É o Projeto de Lei 1711/25, do deputado Célio Studart (PSD-CE). O relator na comissão foi o deputado Chico Alencar (PSOL-RJ), cujo parecer favorável foi acolhido pelo colegiado.
O que muda na área comum
A proposta atinge o ponto que mais gera atrito entre morador e síndico: a circulação. Pelo texto, a convenção e o regimento interno não podem vedar a passagem do animal pelas áreas comuns, e a proibição também não pode alcançar elevadores de serviço e escadas.
Hoje esse tema é decidido caso a caso. Muitos condomínios restringem a circulação a elevador de serviço, exigem uso de bolsa de transporte para animais de pequeno porte ou fixam horário para o trânsito nas áreas comuns. Nos tribunais, decisões costumam derrubar proibições absolutas, mas cada morador precisa acionar a Justiça para valer o direito. O projeto inverte esse ônus ao colocar a permissão no Código Civil.
O relator sustentou que a medida "não fragiliza direitos de terceiros", porque preserva a possibilidade de gestão das áreas comuns para garantir segurança, higiene e sossego. Na leitura apresentada por ele, a proposta busca evitar proibições consideradas arbitrárias e reduzir conflitos entre moradores.
Isso quer dizer que o condomínio continua podendo disciplinar o uso do espaço. O que a proposta retira é a possibilidade de vetar o animal. Regras de coleira, de recolhimento de dejetos, de contenção de animais de grande porte e de responsabilização do dono por dano seguem no campo da convenção.
Como fica a tramitação
O projeto tramita em caráter conclusivo, formato em que a decisão das comissões dispensa a votação no plenário da Câmara, a menos que haja recurso assinado por deputados. O próximo colegiado é a Comissão de Constituição e Justiça e de Cidadania, que analisa a constitucionalidade e a técnica legislativa. Para virar lei, o texto ainda precisa passar pela Câmara e pelo Senado.
Efeito no Distrito Federal
O Código Civil é lei federal e vale igualmente em todo o país, o que faz de Brasília uma das cidades onde a mudança seria mais sentida. O DF combina dois formatos em que a disputa aparece com frequência: os blocos residenciais das superquadras do Plano Piloto, com áreas comuns compartilhadas e pilotis abertos, e os condomínios fechados horizontais e verticais das regiões administrativas, que têm convenções próprias e portaria com controle de acesso.
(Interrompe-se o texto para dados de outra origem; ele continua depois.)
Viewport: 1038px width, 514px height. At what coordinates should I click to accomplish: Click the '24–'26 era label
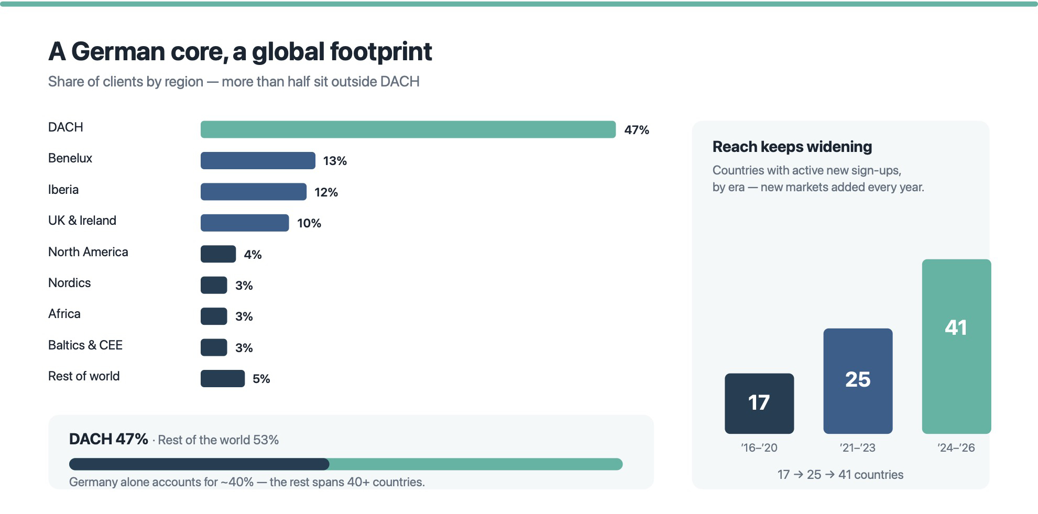tap(956, 447)
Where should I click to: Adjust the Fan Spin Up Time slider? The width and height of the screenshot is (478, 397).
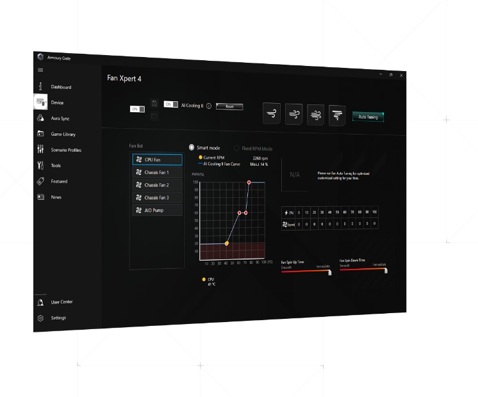[x=330, y=271]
Em qualquer um dos dois, a convenção de condomínio é o documento que hoje define o que o morador pode fazer com o animal fora da unidade. Se a proposta for aprovada em definitivo, as convenções que trazem proibição de circulação passam a conflitar com a lei federal e perdem eficácia nesse ponto, sem necessidade de assembleia para alterá-las.